A Little On Detox

          Lee and I love to write about addictions as any of our readers know. Lee is a substance abuse professional (she actually has papers that say this) and I have worked the other in of substance abuse doing all of the stuff that is needed to make a facility successful and safe. Bottom line is that substance abuse is our thing. So when Blue Water Detox asked us to write something we were delighted.

          So let’s talk about detox. Detoxification as it relates to substance abuse has changed over the years. In the old days, detox was important for heroin users. With most drugs there is both a physical and a psychological component to addiction. With heroin the physical component was so strong that the withdrawal symptoms could be fatal. Even if they were not life threatening, they were so bad that there was no hope of working with the underlying psychological reasons for the use because the client was in a heaping ball of pain and sweat in the corner. So they started to use medical detoxification to make the client more comfortable (and increase survivability).

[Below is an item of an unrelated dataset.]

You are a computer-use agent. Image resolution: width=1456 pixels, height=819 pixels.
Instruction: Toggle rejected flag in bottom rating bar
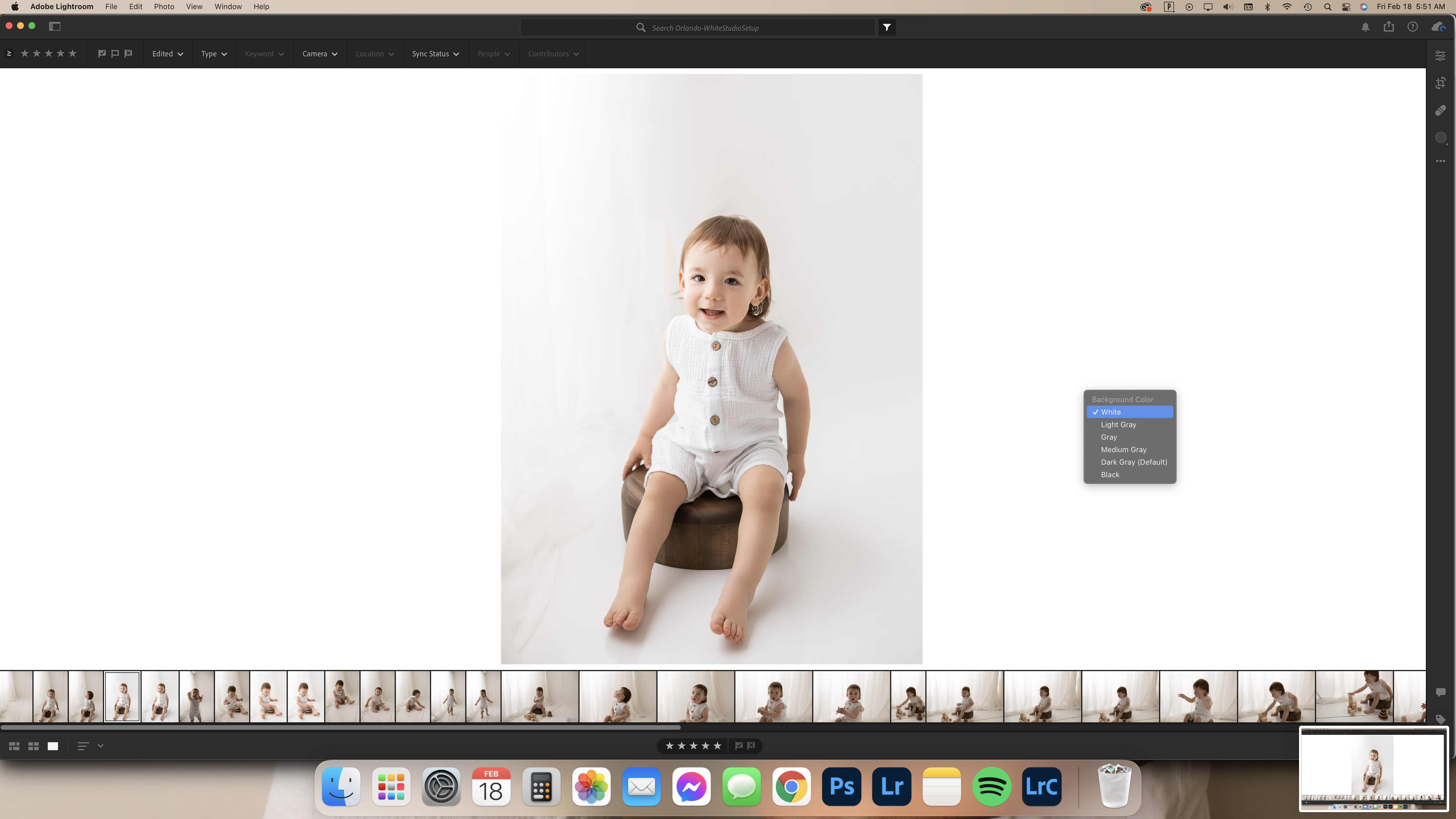[751, 746]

          Now we know that pretty much any drug needs some type of detox process. Some are longer than others but getting the drug out of the system is good for anyone. Detox for long term alcoholism, for example, is huge. We have seen someone who had been drinking for decades go through detox and come out new. Generally they feel clear and are ready to tackle the reasons for their addiction so that they do not use again.

          All of our readers know our position about addiction. Here it is in a nutshell for those that do not know it: Handle your addiction. All addictions, whether it is food, drugs, alcohol, or sex, are detrimental. You can do something about them so do it.